I know normally if I have an operator A then I can write:

$$\langle \phi_j|A| \phi_i\rangle =a_i \langle \phi_j|\phi_i\rangle$$ and for the transpose conjugate we get:

$$\langle \phi_j|A^{\dagger}| \phi_i\rangle =a_j \langle \phi_j|\phi_i\rangle$$ This is to say that the operator acts on the ket whilst the tranpose acts on the bra.

Why is it that with both annihilation and raising operator they both act on the ket and not the bra since the dagger means that they are tranpose conjugates of one another.

Abandoning the "sandwich" notation for a moment, one has that $$\langle \phi_i ,A\phi_j\rangle = \langle A^\dagger \phi_i,\phi_j\rangle$$ by the definition of the hermitian conjugate. Both $$A$$ and $$A^\dagger$$ are operators on the Hilbert space, but they are related to one another via the inner product. For example, we would also have $$\langle \phi_i,A^\dagger \phi_j\rangle = \langle (A^\dagger)^\dagger \phi_i,\phi_j\rangle = \langle A\phi_i,\phi_j\rangle$$

where we've assumed that $$(A^\dagger)^\dagger = A$$ (strictly, this is not true for all operators, but it is for the raising/lowering operators on their mutual domain of definition - I am sweeping all such technicalities under the rug).

Having established this, we can re-introduce the sandwich notation by writing $$\langle \phi_i,A\phi_j\rangle \equiv \langle \phi_i | A | \phi_j \rangle \equiv \langle A^\dagger \phi_i , \phi_j\rangle$$

where we can freely interpret the middle expression as the one on the left or the right, i.e. $$A$$ can either act from the left (in which case it acts as $$A$$ on $$\phi_j$$) or from the right (in which case it acts as $$A^\dagger$$ on $$\phi_i$$).

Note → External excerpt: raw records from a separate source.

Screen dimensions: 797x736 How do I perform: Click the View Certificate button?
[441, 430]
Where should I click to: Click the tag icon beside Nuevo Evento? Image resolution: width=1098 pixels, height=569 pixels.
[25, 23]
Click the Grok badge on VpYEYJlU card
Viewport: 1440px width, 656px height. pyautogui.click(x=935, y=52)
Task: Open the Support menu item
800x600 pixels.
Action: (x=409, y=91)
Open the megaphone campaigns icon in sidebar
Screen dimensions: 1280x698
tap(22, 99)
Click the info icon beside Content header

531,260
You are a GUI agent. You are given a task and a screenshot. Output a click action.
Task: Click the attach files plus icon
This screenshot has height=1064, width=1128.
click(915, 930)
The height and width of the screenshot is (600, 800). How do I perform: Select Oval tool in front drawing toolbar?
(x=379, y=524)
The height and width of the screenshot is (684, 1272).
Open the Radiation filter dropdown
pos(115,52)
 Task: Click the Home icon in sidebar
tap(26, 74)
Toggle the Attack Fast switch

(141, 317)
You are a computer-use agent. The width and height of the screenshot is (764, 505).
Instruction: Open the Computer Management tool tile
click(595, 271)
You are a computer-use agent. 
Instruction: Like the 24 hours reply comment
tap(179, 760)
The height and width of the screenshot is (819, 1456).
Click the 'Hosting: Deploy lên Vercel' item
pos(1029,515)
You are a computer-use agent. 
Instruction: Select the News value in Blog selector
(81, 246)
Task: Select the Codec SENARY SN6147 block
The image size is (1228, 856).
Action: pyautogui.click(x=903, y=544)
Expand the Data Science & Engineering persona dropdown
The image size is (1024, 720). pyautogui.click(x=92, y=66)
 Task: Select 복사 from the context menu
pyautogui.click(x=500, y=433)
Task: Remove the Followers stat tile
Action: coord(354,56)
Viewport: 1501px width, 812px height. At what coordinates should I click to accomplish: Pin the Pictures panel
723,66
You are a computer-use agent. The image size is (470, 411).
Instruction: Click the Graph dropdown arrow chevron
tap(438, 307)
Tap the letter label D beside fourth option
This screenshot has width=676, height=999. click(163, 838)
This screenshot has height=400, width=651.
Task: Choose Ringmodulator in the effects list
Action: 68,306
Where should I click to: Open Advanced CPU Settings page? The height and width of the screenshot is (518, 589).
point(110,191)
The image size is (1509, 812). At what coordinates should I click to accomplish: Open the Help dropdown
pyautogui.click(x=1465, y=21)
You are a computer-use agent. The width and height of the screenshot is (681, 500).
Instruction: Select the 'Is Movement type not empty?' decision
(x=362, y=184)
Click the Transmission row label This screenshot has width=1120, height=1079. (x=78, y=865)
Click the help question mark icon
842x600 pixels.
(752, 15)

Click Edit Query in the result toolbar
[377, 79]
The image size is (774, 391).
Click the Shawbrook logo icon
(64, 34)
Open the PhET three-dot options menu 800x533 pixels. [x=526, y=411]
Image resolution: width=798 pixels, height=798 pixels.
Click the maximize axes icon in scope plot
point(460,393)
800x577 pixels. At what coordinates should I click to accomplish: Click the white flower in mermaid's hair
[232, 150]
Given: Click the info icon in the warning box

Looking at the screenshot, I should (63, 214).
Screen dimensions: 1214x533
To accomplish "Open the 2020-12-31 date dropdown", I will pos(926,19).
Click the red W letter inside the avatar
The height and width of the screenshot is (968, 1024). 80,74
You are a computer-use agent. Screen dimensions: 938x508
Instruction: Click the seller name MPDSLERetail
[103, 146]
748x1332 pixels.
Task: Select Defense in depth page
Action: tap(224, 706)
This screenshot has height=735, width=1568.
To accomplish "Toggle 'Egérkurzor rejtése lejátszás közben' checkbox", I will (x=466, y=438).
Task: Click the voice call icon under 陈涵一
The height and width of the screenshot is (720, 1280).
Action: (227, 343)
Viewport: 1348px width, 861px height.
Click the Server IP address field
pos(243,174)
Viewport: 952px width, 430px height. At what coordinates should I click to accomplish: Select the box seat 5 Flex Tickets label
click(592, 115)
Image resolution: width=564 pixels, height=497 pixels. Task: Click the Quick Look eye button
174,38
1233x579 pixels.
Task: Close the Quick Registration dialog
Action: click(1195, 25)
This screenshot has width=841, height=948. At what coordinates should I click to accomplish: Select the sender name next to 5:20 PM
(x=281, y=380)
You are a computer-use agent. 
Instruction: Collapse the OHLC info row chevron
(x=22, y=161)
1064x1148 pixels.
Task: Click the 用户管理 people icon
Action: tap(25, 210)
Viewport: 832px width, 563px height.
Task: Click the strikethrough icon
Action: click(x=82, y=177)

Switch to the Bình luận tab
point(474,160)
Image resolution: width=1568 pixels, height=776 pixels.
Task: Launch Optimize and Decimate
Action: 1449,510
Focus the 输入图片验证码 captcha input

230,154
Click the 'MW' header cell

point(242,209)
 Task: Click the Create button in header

Manipulation of combinations of Bras and operators in Dirac notation works like this, \begin{aligned} \langle \hat O v | &= |\hat Ov\rangle^\dagger \\ &= (\hat O |v\rangle)^\dagger \\ &= ( |v\rangle )^\dagger \ (\hat O)^\dagger \\ &= \langle v| \hat O^\dagger \end{aligned}

Applying this to the ladder operators leads to \begin{aligned} \langle n | \hat a^\dagger &= (|n\rangle)^\dagger \hat a^\dagger \\ \langle n | \hat a^\dagger&= \big (\hat a|n\rangle \big)^\dagger\\ \langle n | \hat a^\dagger&= \big (\sqrt n|n-1\rangle \big)^\dagger\\ \langle n | \hat a^\dagger&= (\sqrt n)^* \ \langle n-1| \\ \langle n | \hat a^\dagger&= \sqrt n \ \langle n-1| \ \ \forall n\in \Re \end{aligned}

More generally, the equality $$\langle \hat O^\dagger v | = \langle v| \hat O$$ enables two interpretations when we look at matrix elements like $$\langle v|\hat O |n\rangle.$$ We can associate the operator with the Ket and see it as $$\langle v| \ \big (\hat O |n\rangle\big)$$ , i.e. the operator $$\hat O$$ acting on the Ket first and then taking the inner product. But equally, we can look at the matrix element as $$\big ( \langle v| \hat O \big) \ |n\rangle =\langle \hat O^\dagger v|n\rangle$$ where the operator is evaluated with the Bra by using the adjungated operator, before we calculate the inner product.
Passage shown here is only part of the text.